Enquanto a regulamentação da Polícia Federal qualifica expressamente suas atividades como “inteligência e contrainteligência policial”, e a Polícia Rodoviária Federal chega a definir sua inteligência como “atividade-fim da Instituição, de caráter policial”, a Portaria MJSP nº 1.234/2026 institui o Centro Nacional de Inteligência Penal (“Cnip”) no âmbito da SENAPPEN e adota as expressões “inteligência penal” e “inteligência penitenciária”, sem reconhecer expressamente, no texto normativo, a inteligência penal como atividade de natureza policial própria das Polícias Penais. A própria SENAPPEN, contudo, reconhece em sua comunicação oficial que o “Cnip” reúne “os órgãos de inteligência das polícias penais” e integra “as estruturas de inteligência das polícias penais”, identificação institucional que não foi reproduzida na Portaria que criou o Centro.

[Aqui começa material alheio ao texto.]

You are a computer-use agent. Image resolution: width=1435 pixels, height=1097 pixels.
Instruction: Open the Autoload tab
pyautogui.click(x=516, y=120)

A norma ainda estabelece que o funcionamento do “Cnip” observará critérios definidos em regulamento a ser editado pela Diretoria de Inteligência Penal da SENAPPEN, o que torna essa futura regulamentação especialmente relevante para definir com maior precisão a natureza, a composição e os limites de atuação da estrutura.
A FENASPPEN seguirá acompanhando a futura regulamentação do “Cnip” para verificar se o regulamento avançará no reconhecimento expresso da natureza policial da inteligência exercida pelas Polícias Penais ou se manterá a omissão observada na Portaria nº 1.234/2026.